Top of Recorded data

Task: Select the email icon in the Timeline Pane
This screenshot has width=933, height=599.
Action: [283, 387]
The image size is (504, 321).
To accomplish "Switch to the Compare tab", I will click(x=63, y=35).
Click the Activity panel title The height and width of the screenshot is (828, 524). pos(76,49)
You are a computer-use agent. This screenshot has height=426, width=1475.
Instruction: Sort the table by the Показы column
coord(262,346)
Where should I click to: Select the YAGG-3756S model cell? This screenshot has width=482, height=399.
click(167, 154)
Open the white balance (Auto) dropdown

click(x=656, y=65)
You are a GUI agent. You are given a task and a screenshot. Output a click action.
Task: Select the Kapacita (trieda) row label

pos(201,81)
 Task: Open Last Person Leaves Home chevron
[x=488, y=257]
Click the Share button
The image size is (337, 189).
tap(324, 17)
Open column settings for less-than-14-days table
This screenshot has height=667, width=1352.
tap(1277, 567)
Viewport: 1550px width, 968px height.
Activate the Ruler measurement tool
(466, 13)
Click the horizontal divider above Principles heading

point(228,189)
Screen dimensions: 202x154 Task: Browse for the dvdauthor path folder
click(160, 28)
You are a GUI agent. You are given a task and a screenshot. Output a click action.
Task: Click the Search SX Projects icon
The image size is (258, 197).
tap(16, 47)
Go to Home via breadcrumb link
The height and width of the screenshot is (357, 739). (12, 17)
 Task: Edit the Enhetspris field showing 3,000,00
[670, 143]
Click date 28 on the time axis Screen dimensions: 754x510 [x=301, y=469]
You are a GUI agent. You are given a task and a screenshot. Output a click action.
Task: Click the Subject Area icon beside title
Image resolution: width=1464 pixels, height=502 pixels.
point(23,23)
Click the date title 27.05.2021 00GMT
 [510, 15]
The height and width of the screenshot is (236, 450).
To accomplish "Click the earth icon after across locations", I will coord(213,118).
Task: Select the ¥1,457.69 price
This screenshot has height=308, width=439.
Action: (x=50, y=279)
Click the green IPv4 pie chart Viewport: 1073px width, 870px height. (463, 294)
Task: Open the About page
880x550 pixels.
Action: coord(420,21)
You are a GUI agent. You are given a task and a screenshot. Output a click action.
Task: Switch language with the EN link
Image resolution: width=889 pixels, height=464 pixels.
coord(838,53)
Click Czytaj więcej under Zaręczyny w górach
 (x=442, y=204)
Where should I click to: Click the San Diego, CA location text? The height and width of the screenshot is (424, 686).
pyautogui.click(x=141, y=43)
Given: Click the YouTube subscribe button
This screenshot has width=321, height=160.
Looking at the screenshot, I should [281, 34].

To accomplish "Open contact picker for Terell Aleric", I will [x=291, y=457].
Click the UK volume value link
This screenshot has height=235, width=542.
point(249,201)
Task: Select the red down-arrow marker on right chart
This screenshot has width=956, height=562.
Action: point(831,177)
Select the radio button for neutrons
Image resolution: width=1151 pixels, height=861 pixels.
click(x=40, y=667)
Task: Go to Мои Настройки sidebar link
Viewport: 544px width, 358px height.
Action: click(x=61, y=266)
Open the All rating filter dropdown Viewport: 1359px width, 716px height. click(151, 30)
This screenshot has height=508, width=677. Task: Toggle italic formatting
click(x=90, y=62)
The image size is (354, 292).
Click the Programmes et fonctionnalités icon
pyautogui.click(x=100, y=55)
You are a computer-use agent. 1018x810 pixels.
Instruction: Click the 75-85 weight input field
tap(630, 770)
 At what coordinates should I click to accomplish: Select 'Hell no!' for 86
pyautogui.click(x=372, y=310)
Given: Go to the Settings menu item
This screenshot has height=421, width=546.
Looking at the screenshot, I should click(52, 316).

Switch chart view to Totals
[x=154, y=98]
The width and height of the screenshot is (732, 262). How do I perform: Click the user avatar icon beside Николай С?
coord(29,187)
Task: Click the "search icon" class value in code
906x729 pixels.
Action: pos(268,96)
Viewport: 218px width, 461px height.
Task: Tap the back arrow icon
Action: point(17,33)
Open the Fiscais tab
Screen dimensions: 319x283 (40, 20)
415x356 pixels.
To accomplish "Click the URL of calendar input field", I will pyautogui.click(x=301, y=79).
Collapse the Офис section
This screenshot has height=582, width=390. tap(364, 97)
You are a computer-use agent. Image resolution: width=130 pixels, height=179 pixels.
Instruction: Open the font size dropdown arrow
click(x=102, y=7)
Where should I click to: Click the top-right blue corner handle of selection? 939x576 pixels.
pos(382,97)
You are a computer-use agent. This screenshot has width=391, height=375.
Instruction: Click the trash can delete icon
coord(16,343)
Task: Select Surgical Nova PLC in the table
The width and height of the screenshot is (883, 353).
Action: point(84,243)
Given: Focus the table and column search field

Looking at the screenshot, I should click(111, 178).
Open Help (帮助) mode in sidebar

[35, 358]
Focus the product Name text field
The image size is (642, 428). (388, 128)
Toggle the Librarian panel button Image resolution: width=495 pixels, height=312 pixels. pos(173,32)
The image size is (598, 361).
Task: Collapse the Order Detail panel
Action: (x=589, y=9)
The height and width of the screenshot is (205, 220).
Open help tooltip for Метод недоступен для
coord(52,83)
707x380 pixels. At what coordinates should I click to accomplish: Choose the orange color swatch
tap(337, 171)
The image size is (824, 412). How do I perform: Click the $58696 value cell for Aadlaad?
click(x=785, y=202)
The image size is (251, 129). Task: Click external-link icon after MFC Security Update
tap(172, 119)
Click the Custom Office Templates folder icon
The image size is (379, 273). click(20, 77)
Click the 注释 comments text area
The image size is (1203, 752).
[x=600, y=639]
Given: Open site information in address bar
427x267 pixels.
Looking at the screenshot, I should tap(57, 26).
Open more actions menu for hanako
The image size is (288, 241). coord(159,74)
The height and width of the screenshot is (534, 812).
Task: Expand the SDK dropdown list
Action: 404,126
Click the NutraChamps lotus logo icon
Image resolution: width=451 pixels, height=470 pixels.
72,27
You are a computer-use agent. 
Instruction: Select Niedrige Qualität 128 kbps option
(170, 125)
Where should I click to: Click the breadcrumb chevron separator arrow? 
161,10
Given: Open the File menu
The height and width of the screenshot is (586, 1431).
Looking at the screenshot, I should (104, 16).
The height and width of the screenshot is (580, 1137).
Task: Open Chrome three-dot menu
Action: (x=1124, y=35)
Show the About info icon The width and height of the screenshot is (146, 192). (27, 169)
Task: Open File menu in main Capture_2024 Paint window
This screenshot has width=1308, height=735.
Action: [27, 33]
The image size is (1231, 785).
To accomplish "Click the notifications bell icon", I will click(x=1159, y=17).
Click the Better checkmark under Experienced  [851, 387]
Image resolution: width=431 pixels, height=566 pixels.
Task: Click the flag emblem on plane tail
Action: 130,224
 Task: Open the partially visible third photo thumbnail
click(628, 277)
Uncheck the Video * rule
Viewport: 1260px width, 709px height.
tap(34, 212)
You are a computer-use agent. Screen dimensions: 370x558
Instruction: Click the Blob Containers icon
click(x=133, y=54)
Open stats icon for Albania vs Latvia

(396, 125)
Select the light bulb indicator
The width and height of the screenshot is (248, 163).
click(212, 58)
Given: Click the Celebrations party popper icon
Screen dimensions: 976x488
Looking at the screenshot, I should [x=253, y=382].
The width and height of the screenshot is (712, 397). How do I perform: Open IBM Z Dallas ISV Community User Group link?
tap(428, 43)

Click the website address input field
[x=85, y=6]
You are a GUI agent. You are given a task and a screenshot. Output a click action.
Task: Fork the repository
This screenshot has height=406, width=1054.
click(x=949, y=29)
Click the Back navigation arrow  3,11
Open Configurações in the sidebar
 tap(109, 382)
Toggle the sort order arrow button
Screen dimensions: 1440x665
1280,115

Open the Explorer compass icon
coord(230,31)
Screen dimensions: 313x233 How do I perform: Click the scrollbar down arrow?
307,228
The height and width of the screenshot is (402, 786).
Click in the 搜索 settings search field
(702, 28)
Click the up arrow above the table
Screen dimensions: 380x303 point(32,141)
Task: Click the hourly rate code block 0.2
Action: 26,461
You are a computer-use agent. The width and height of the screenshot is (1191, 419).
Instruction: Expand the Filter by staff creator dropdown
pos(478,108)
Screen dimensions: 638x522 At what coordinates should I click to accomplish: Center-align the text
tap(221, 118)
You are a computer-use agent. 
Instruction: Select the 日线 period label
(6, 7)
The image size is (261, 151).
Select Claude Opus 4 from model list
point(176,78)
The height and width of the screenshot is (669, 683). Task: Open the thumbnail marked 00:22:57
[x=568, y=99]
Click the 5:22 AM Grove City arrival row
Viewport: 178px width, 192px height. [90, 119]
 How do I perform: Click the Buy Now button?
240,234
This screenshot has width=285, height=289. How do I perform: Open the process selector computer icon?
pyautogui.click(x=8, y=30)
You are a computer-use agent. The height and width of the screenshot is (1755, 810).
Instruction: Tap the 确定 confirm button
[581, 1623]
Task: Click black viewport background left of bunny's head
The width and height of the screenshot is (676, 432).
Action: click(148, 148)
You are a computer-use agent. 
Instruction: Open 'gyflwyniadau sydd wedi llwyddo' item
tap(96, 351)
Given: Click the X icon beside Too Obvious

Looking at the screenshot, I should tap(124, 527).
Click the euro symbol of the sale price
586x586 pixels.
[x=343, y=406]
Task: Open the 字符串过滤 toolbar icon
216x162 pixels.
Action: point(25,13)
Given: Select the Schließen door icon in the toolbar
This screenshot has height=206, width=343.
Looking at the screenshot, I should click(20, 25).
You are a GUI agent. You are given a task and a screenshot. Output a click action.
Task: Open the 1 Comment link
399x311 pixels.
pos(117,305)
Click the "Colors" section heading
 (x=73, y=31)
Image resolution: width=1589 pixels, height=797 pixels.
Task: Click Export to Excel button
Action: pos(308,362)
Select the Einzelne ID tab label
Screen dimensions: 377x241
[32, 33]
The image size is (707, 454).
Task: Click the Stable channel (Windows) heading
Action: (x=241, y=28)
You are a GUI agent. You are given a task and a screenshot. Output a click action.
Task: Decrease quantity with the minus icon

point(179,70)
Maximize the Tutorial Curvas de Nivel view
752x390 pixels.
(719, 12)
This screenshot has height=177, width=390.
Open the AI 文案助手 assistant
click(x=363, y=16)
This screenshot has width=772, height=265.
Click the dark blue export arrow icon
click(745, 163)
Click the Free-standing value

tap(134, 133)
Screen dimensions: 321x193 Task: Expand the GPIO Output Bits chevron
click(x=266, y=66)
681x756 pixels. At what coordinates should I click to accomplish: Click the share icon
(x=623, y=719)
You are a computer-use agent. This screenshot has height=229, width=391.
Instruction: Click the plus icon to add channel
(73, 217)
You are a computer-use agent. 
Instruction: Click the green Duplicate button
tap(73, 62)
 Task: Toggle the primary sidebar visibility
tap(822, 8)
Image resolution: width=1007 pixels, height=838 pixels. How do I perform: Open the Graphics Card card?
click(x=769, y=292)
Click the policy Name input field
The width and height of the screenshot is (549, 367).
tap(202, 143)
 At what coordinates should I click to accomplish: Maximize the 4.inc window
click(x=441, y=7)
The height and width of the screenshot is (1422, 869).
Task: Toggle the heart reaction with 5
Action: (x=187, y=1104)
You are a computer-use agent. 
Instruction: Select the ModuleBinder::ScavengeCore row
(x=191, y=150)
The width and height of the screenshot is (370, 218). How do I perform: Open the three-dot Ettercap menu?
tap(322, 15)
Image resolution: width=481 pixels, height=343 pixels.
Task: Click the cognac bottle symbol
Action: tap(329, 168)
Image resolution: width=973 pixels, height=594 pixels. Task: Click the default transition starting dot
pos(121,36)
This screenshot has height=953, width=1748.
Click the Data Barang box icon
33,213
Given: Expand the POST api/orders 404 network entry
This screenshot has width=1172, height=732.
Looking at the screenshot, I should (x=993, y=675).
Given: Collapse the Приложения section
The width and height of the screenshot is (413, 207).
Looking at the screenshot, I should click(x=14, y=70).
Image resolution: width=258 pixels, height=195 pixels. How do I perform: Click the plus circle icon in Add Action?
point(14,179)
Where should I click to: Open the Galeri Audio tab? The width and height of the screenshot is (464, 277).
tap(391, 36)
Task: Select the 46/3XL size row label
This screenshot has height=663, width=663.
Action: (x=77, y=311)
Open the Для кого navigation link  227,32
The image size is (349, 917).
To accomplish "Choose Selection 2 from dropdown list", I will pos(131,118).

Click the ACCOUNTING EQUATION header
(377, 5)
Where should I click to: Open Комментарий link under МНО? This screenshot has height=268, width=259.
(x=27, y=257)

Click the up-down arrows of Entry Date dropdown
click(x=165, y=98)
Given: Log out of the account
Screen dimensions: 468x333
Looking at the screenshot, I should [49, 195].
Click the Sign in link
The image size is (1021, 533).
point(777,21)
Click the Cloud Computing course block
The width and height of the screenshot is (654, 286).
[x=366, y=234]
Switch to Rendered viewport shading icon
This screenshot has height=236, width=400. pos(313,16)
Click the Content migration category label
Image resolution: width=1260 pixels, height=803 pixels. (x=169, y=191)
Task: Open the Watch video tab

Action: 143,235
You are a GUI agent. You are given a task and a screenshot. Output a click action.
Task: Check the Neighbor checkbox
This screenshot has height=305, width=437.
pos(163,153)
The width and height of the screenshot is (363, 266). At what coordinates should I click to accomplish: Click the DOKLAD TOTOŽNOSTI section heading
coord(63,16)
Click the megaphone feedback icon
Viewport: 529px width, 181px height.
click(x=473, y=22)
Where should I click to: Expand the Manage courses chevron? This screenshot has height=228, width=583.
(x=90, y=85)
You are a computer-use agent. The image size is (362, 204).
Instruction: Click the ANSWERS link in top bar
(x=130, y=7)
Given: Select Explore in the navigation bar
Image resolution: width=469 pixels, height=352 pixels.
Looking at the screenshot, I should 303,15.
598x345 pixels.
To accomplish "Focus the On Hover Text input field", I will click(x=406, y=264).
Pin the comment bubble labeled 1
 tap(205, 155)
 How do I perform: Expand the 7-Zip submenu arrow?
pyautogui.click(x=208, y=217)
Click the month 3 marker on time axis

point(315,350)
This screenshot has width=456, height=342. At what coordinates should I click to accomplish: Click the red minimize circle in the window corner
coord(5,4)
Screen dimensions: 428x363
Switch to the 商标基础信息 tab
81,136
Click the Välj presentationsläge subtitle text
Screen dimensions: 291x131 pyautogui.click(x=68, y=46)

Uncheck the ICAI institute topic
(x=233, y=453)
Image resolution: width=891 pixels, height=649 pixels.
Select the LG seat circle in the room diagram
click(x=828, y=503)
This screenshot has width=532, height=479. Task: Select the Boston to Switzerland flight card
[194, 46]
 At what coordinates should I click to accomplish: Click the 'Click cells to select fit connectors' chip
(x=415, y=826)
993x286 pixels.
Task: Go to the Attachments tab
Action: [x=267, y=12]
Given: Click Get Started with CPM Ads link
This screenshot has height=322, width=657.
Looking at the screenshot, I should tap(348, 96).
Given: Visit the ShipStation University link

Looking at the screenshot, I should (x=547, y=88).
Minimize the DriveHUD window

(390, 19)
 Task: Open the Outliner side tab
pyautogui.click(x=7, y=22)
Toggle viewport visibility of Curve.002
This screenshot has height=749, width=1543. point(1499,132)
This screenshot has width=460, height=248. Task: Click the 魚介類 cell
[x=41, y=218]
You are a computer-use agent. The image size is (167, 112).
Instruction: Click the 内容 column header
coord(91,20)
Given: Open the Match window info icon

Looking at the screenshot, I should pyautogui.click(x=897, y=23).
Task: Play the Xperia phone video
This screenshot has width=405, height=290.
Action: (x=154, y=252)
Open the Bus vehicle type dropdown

Bottom of Recorded data

* Exercise objective *
If a line comes after the one that contains "Task: Click the Search SX Projects icon", leave it out; return every line of the entries up to that point exactly, starting with the first, with that line included.

* Written solution *
Task: Select the email icon in the Timeline Pane
This screenshot has width=933, height=599.
Action: [283, 387]
The image size is (504, 321).
To accomplish "Switch to the Compare tab", I will click(x=63, y=35).
Click the Activity panel title The height and width of the screenshot is (828, 524). pos(76,49)
You are a computer-use agent. This screenshot has height=426, width=1475.
Instruction: Sort the table by the Показы column
coord(262,346)
Where should I click to: Select the YAGG-3756S model cell? This screenshot has width=482, height=399.
click(167, 154)
Open the white balance (Auto) dropdown

click(x=656, y=65)
You are a GUI agent. You are given a task and a screenshot. Output a click action.
Task: Select the Kapacita (trieda) row label

pos(201,81)
 Task: Open Last Person Leaves Home chevron
[x=488, y=257]
Click the Share button
The image size is (337, 189).
tap(324, 17)
Open column settings for less-than-14-days table
This screenshot has height=667, width=1352.
tap(1277, 567)
Viewport: 1550px width, 968px height.
Activate the Ruler measurement tool
(466, 13)
Click the horizontal divider above Principles heading

point(228,189)
Screen dimensions: 202x154 Task: Browse for the dvdauthor path folder
click(160, 28)
You are a GUI agent. You are given a task and a screenshot. Output a click action.
Task: Click the Search SX Projects icon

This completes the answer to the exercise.